Input rows
(begin)

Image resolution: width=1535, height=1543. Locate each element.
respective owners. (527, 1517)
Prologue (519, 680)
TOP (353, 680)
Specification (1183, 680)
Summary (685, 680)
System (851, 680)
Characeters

(end)

To be done
Pick out every line of the records above that contains the word "each", matching its case exactly.

Correct answer
Image resolution: width=1535, height=1543. Locate each element.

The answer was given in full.